**EXERCISE**
Look through the records and copy every line in which "resolution" appears.

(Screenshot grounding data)
--- --- ---

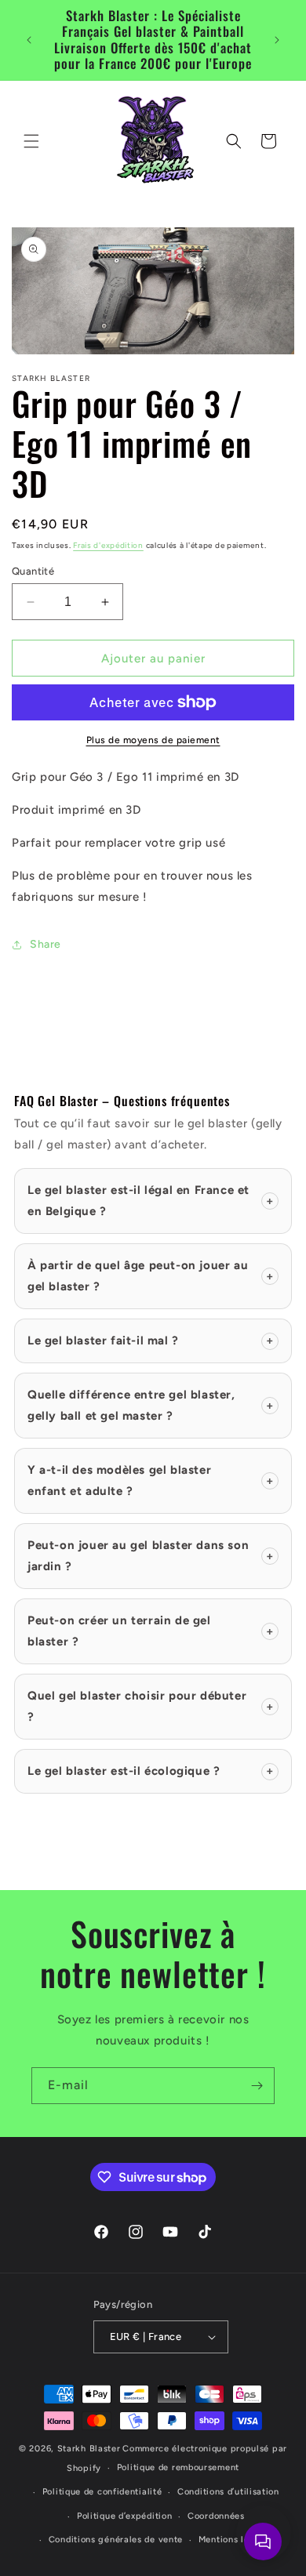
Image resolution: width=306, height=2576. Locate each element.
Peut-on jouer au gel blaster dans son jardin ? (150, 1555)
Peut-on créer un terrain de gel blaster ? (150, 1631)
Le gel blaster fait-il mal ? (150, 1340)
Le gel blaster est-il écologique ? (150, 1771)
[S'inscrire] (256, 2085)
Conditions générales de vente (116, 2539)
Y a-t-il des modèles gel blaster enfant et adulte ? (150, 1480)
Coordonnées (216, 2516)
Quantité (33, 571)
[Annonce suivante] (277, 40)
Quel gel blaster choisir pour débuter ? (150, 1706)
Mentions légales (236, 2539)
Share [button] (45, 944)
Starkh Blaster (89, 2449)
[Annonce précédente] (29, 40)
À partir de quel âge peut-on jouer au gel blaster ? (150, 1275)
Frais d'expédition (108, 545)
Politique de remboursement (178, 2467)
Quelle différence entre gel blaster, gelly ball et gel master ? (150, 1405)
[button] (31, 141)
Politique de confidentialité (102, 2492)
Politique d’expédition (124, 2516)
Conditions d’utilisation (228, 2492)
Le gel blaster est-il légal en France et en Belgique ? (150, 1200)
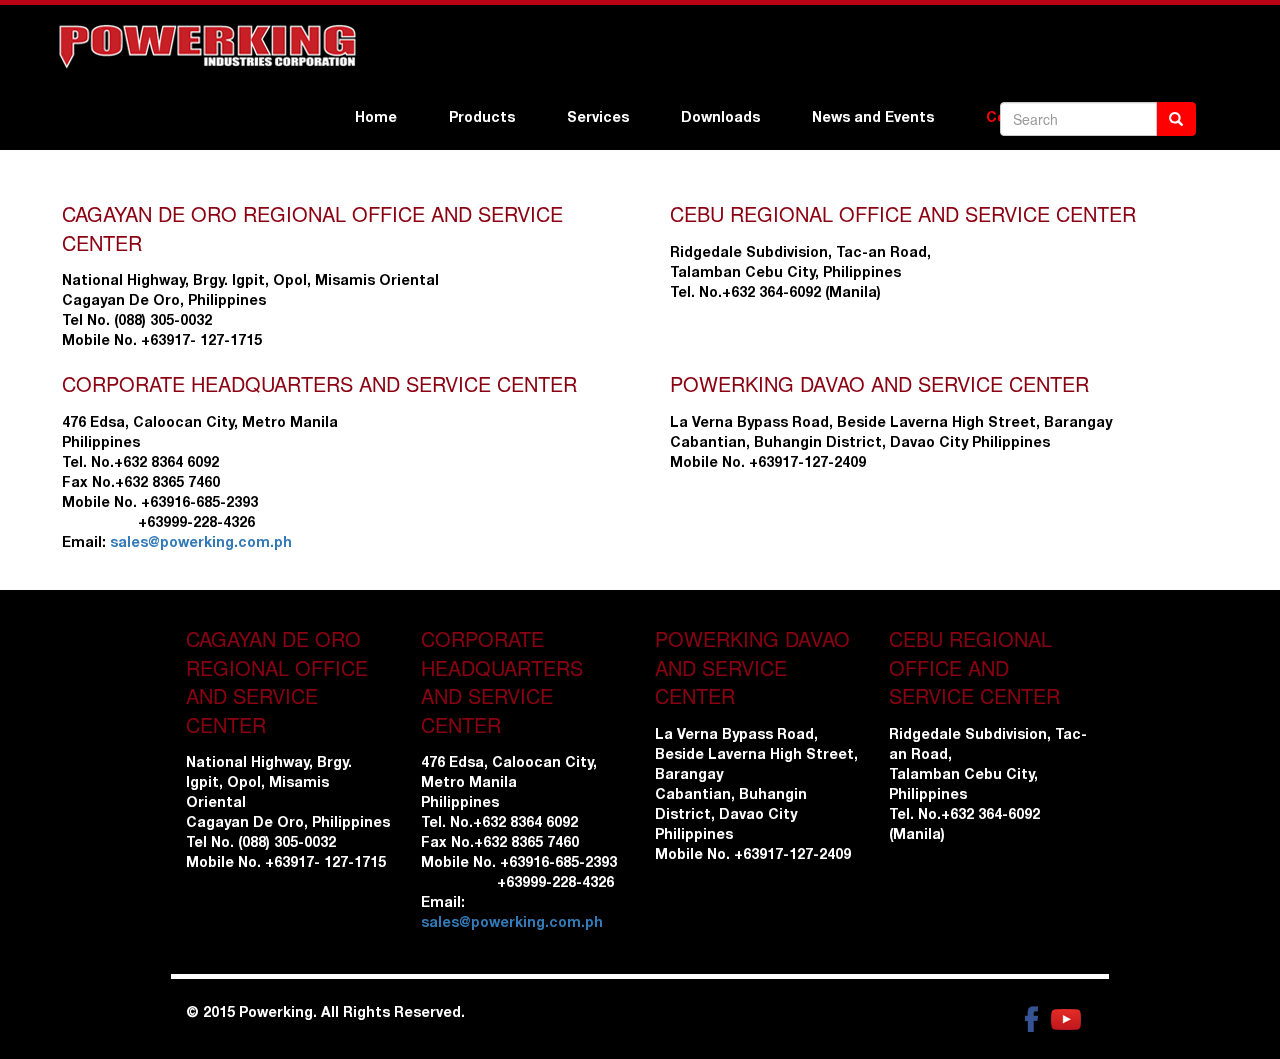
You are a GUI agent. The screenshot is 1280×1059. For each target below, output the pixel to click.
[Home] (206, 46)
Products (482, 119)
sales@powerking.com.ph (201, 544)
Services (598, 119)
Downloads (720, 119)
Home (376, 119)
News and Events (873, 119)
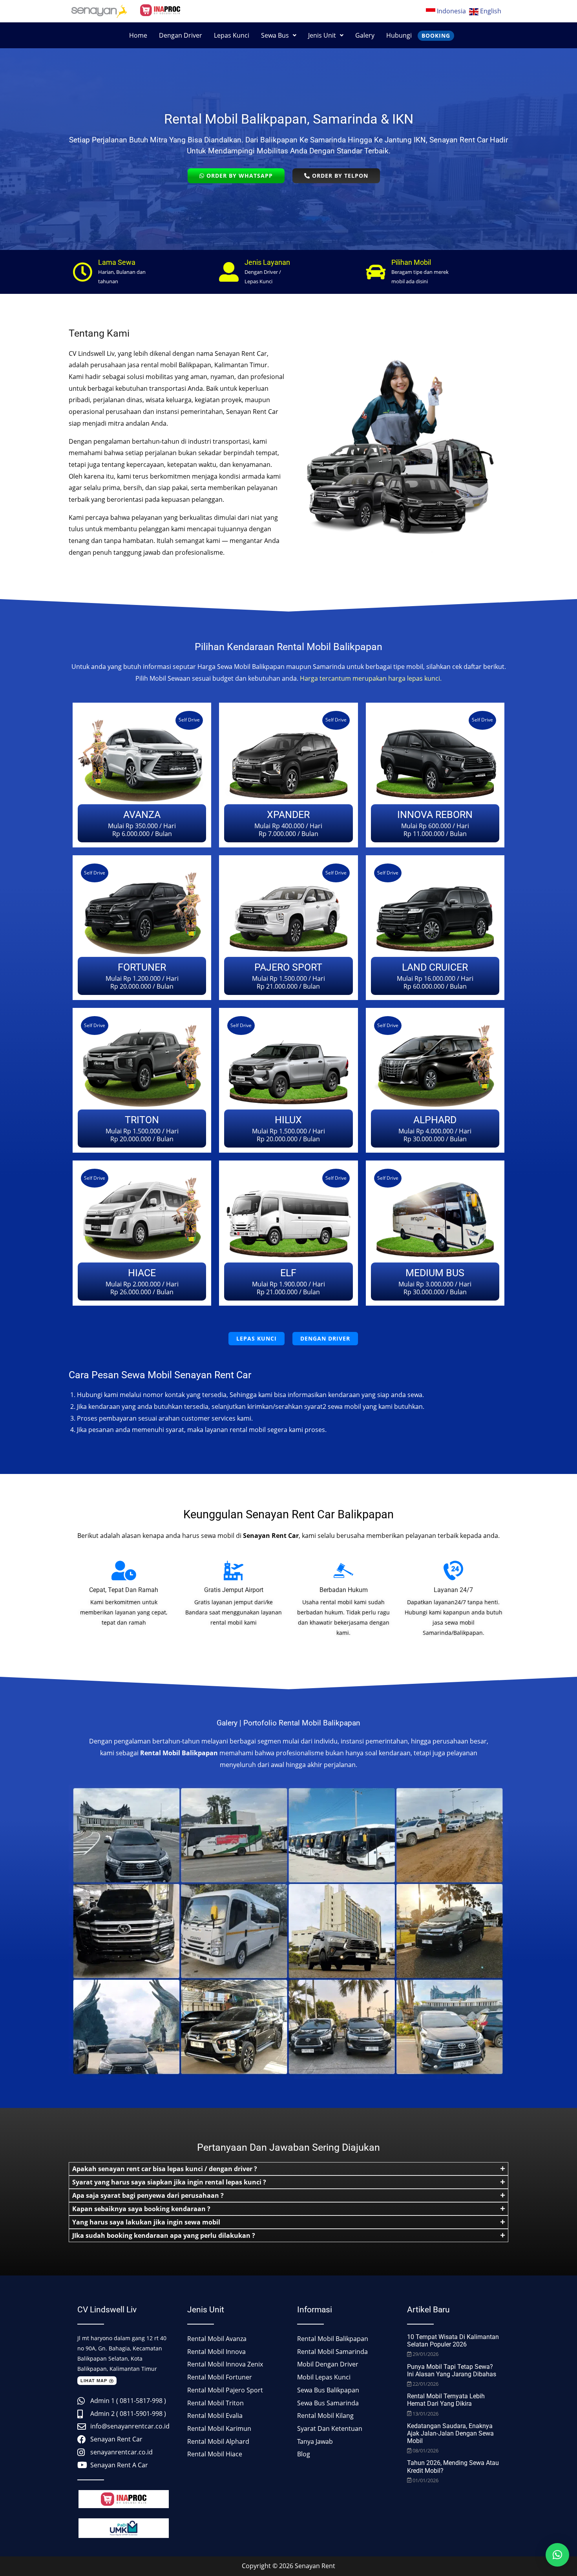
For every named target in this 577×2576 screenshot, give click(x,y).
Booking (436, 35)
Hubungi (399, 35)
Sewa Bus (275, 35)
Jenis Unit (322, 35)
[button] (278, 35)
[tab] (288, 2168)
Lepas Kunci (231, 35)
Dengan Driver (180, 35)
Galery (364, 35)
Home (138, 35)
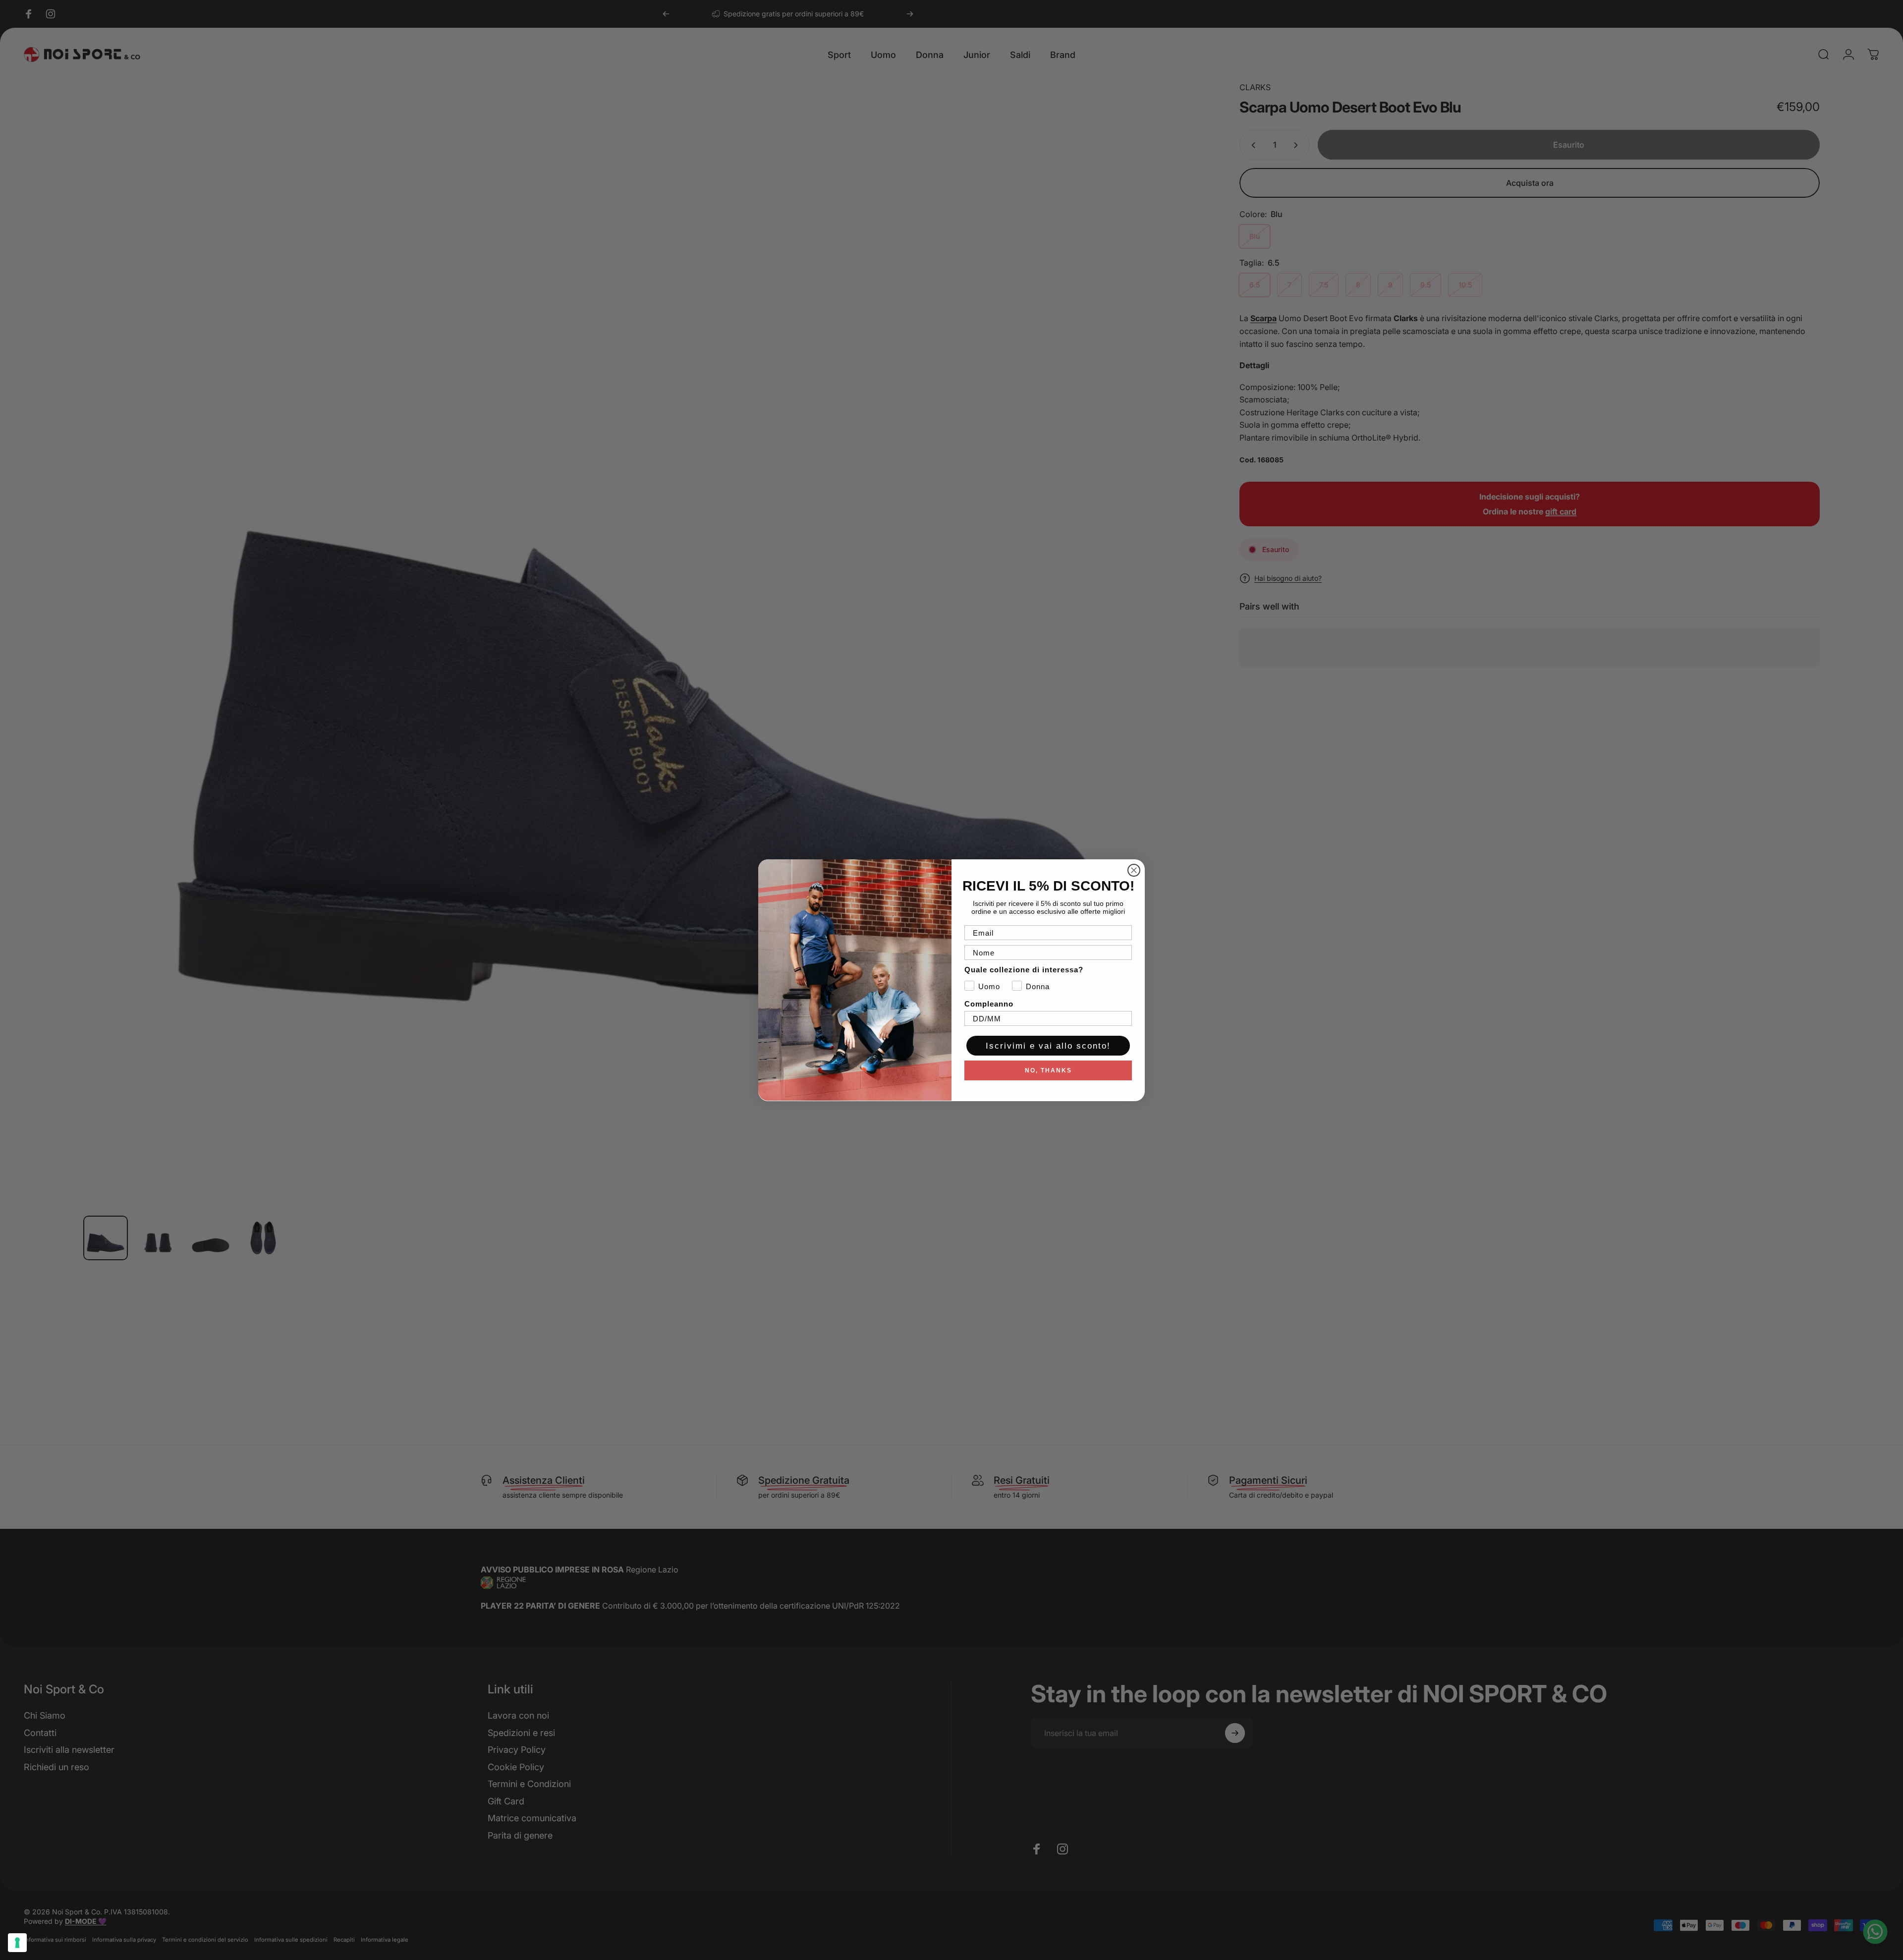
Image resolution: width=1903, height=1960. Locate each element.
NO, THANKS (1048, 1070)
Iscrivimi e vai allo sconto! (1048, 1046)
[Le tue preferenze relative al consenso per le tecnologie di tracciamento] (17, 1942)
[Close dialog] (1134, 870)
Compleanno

--- --- ---

**FINISHED EXERCISE**
Image resolution: width=306, height=2576. Locate each element.
Image resolution: width=1903, height=1960. Locate each element.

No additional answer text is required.